Elektrospinning adalah salah satu contoh
fenomena elektrohidrodinamika. Dalam elektrohidrodinamika, suatu muatan listrik
akan dapat mengakibatkan pergerakan suatu fluida ketika dikenai medan listrik.
Proses elektrospinning memiliki banyak kesamaan dengan elektrospraying.
Perbedaan kedua proses tersebut hanya terletak pada produk akhir yang
dihasilkan. Dalam elektrospraying, partikel-partikel atau struktur bead akan dihasilkan, sedangkan elektrospinning menghasilkan nanofiber yang
kontinyu (Gambar 1). Terbentuknya bead maupun nanofiber tergantung apakah medan listrik yang
diterapkan mampu mengimbangi tegangan permukaan larutan.
Gambar 1. a) Fenomena elektrospraying yang
menghasilkan struktur bead atau partikel (Sen et al., 2006), b) Fenomena elektrospinning
dengan hasil akhir berupa nanofiber (Li dan Xia, 2004).

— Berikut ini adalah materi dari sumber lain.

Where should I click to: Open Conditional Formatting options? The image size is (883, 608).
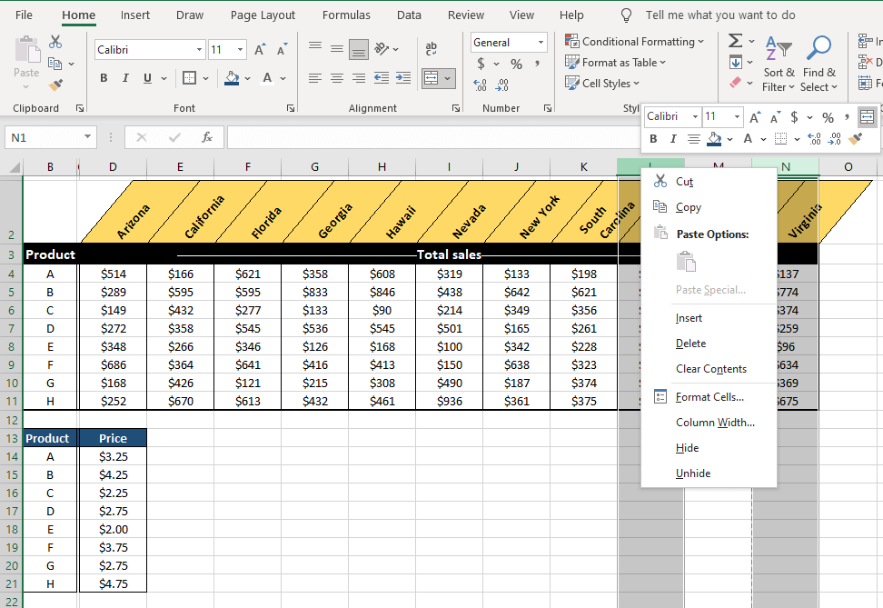(635, 41)

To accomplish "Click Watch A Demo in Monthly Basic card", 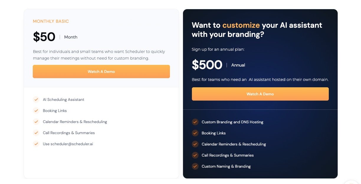I will (x=101, y=72).
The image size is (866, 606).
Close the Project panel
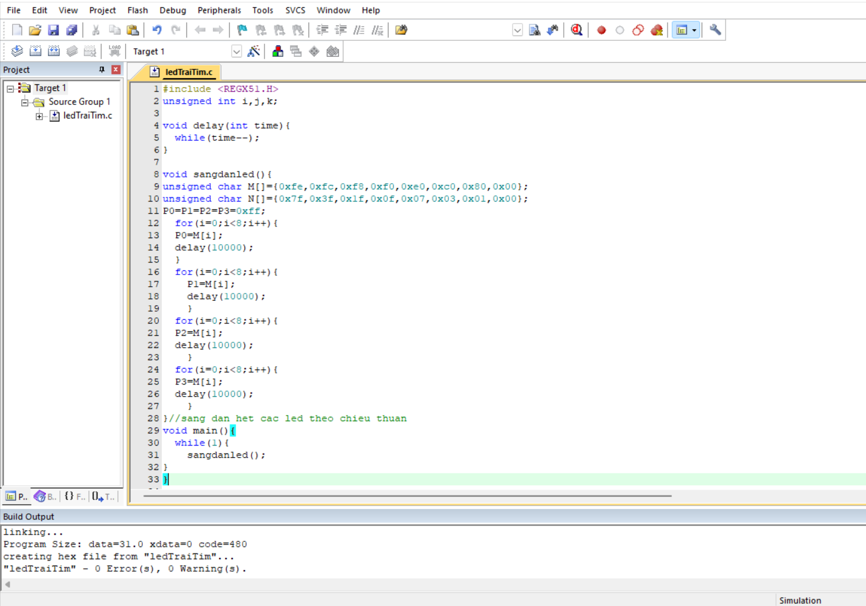click(115, 70)
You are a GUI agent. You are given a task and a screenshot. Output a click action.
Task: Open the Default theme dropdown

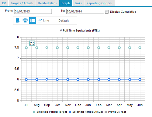(64, 21)

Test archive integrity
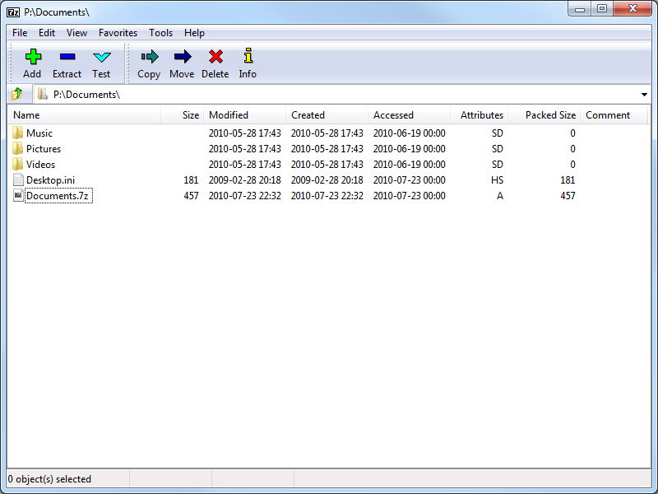(x=101, y=62)
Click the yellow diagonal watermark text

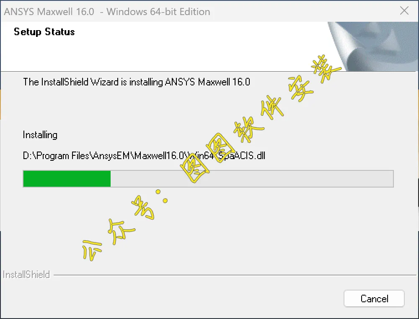[211, 157]
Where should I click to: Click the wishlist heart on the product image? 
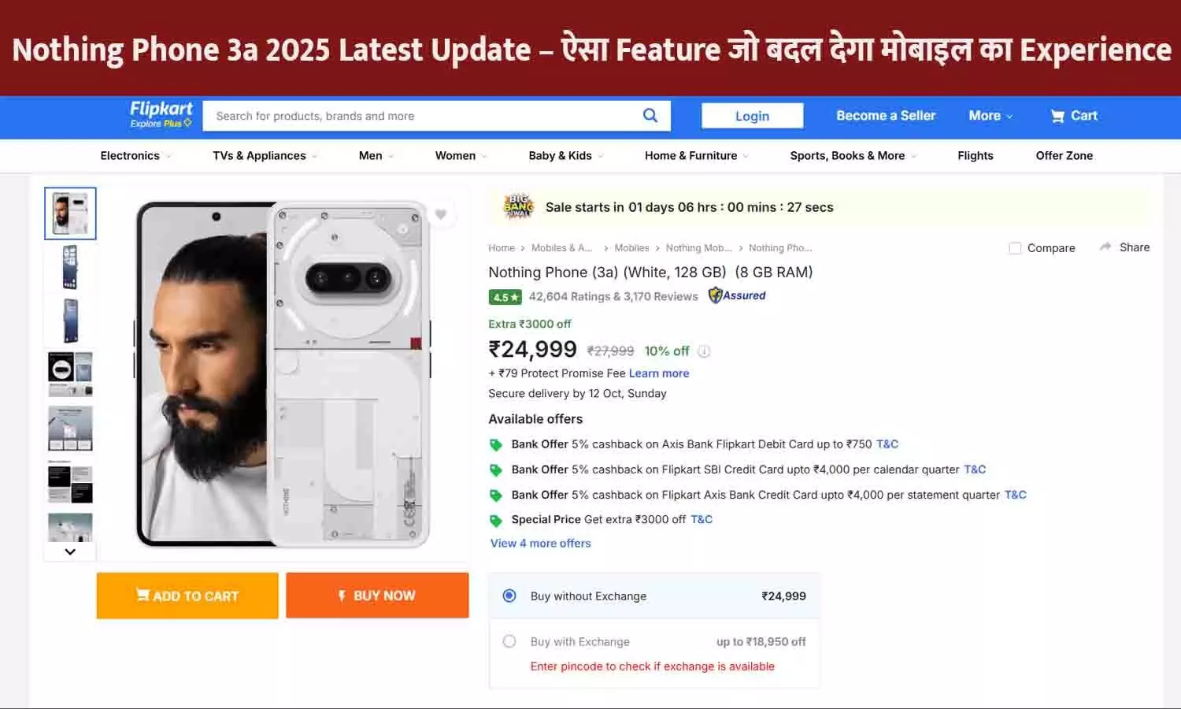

Dalam metode elektrospinning, tegangan tinggi pada
rentang tertentu diterapkan di antara
dua buah elektroda untuk memperoleh jenis dan kualitas nanofiber yang
diinginkan. Satu elektroda dibuat bersentuhan dengan cairan polimer untuk
menghasilkan cairan bermuatan ketika dikenai medan listrik luar dan elektroda
lainnya bertindak sebagai kolektor. Untuk mendapatkan nanofiber, proses
elektrospinning harus diawali dengan terbentuknya formasi Taylor cone (cairan berbentuk seperti kerucut diujung spinneret).
Medan listrik yang mengenai Taylor cone
harus mampu mengimbangi tegangan permukaan larutan. Ketika medan listrik
dinaikan lagi, formasi jet akan keluar dari ujung Taylor cone. Jet polimer akan mengalami gangguan sehinggga terjadi bending dan dilanjutkan dengan
terbentuknya lintasan spiral hingga akhirnya nanofiber terkumpul di kolektor
dalam bentuk solid.
Dalam elektrospinning, larutan polimer akan mengalami
beberapa ketidakstabilan. Ketidakstabilan ini mempengaruhi ukuran dan geometri
nanofiber yang dihasilkan. Ketidakstabilan yang pertama, yang juga dikenal
sebagai ketidakstabilan Rayleigh
merupakan ketidakstabilan aksisimetrik dan terjadi ketika kuat medan listrik
yang dipakai rendah atau ketika viskositas larutan berada dibawah nilai
optimum. Penggunaan larutan dengan viskositas yang rendah menyebabkan jet
terputus dan berubah menjadi bead
pada morfologi nanofiber. Hal ini disebabkan oleh rendahnya densitas rantai
yang bertautan (entanglement) pada
larutan dan tidak cukup mampu menahan gaya dari medan listrik yang diberikan.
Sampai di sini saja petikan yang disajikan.